# adding water line



## logs (Mar 21, 2011)

Putting in pole building across from the house. Est. 150 ft. .. between the house and b uilding is the well. Wondering if I can tap into the well and have enough pressure for water in building or do I need to run off house. Thanks for any suggestions


----------



## rex (Jul 2, 2007)

id go right off the well line....


----------



## griz (Nov 26, 2009)

Where is your pressure tank located?
If need be add one at the new building.


----------



## Mike's Plumbing (Jul 19, 2010)

You can't just add a new pressure tank, it's not quite that simple. You would be better off increasing the pressure tank size to meet the new demand.

The key thing to remember is sizing the water service to the new building. With a 150' of developed length and depending on the fixture demand it could put too much demand on the "system".

Mike


----------



## griz (Nov 26, 2009)

What if his pressure tank is at the house?
You'd run a line from the house all the way to the new bldg?


----------



## Mike's Plumbing (Jul 19, 2010)

griz said:


> What if his pressure tank is at the house?
> You'd run a line from the house all the way to the new bldg?

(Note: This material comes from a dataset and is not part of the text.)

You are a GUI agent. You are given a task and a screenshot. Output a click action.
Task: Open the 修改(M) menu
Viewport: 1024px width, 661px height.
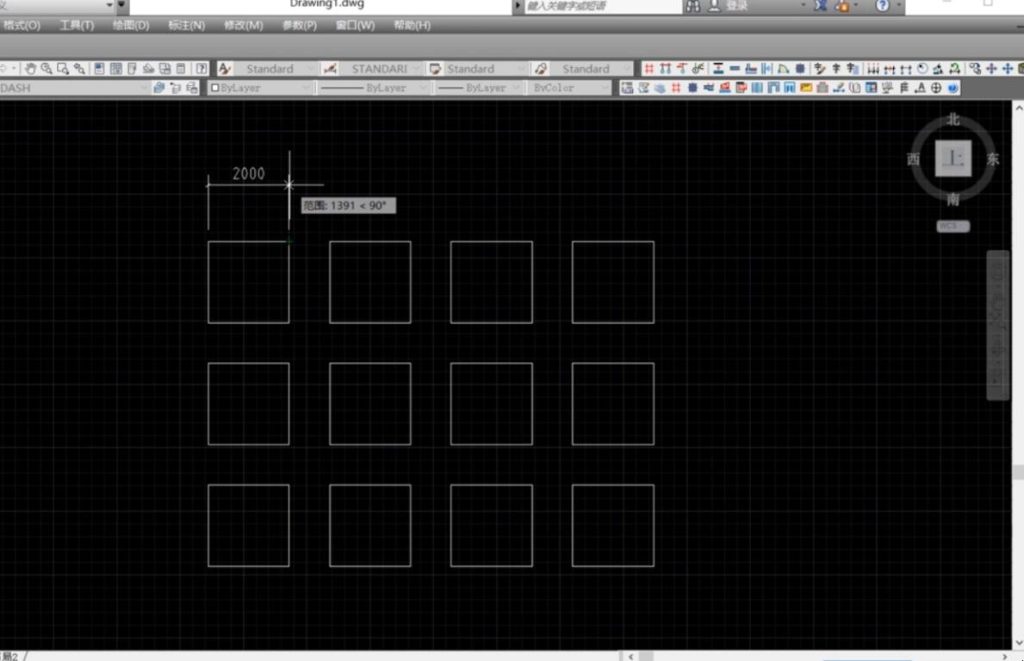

No, the entire line is under pressure, you don't need to go into the house. The tank pressurizes the line.


----------



## Mike's Plumbing (Jul 19, 2010)

....of course, everybody does things different.


----------



## logs (Mar 21, 2011)

Pressure tank iss in the house(basement ). All ill need is enough pressure for two sinks and a ****ter.thanks for the info


----------



## muckusmc (Jul 19, 2008)

Where is your pressure switch for the well? 
If it is at the pump, I would tee off after the switch and run the water line to the new building with a small pressure tank.
If it is at the pressure tank in the house, you would have to run the water line from the house to the building.


----------